Troisième album de Blanck Mass, World Eater est surtout le deuxième à sortir chez Sacred Bones Records. Affirmant son intérêt pour les ambiances industrielles mais sophistiquées, le label américain a trouvé en Ben Power un fier représentant de son esthétique. En 7 titres, l'album fait preuve de ce qu'on qualifierait de "sereine brutalité". L'intensité des pistes crée une tension qui traverse tout l'album. Mais le véritable fil rouge, celui qui nous aurait fait mettre une note plus élevée à World Eater, on ne l'a jamais trouvé. Et c'est peut-être ce qui nous frustre le plus car, pris individuellement, chaque titre tient la route. Ce qui ne fait que renforcer l'impression qu'on avait déjà eu à l'écoute des albums Dumb Flesh et de Blanck Mass. Et si World Eater n'était qu'une clé de compréhension pour mieux cerner le travail de Fuck Buttons ?

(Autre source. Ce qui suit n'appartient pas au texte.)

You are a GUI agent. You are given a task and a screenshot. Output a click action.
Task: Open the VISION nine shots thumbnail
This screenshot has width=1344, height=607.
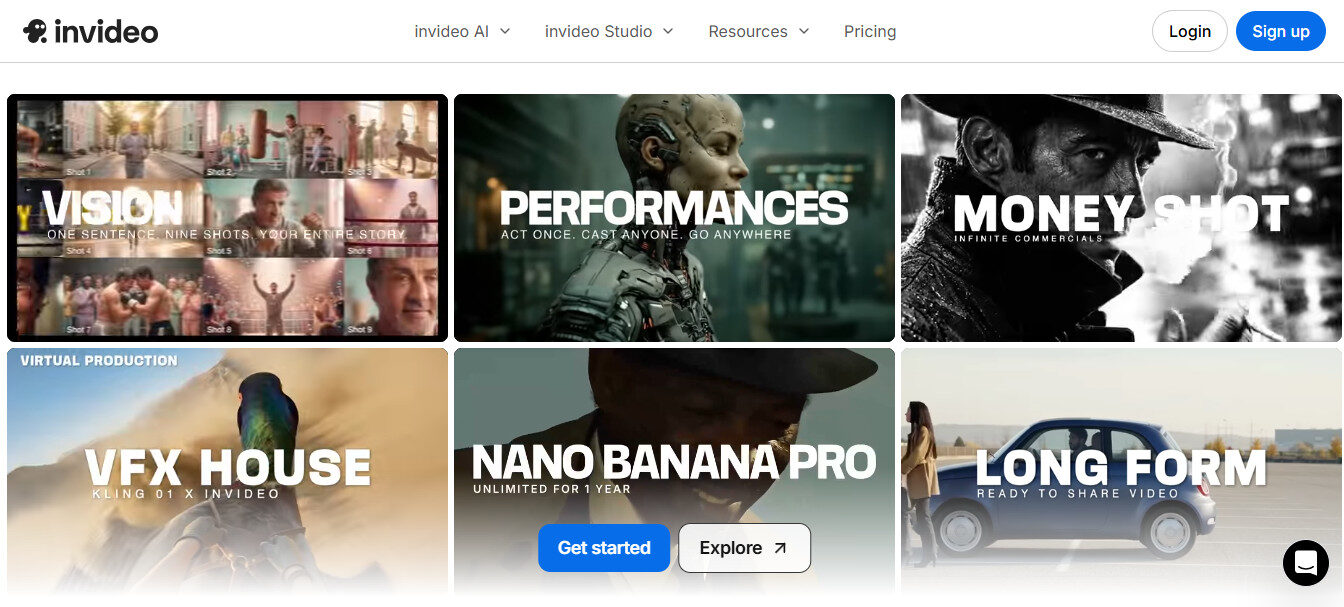[x=227, y=218]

Bien entendu, ce raccourci est un peu énorme et dire cela, ce serait ignorer le travail fourni sur des morceaux comme "Please", "The Rat", ou "Minnesota / Eas Fors / Naked" qui prouvent que lorsque la bestiole montre les dents, elle domine son sujet. La comparaison qui lui fait du tort, elle vient plutôt de morceaux comme "Rhesus Negative" ou "Silent Treatment". Là où Fuck Buttons prend de la hauteur grâce à des compositions massives mais efficaces, Blanck Mass donne dans la fuite en avant. Et l'empressement et le manque de subtilité impactent alors terriblement le rendu final. À contrario, ces échappées peuvent aussi donner à World Eater un aspect plus expérimental, voir imprévisible, qu'on ne trouvait pas sur les albums précédents. Qui l'emporte donc ? Honnêtement, on n'en a pas la moindre idée et on s'en fout un peu car le projet reste vraiment ambitieux et de qualité.
Force est de constater qu'il y a quand même un pas qu'on a encore du mal à franchir au sein de la rédaction de Goûte Mes Disques. On se rend compte, et vous l'aurez sans doute remarqué, qu'il est impossible de parler de Blanck Mass sans s'orienter vers "c'est vraiment du solide mais c'est pas Fuck Buttons". En même temps, on se rend compte du peu d'importance que peut avoir ce genre de débat puisque, si le produit est de qualité, la polémique devient vite stérile.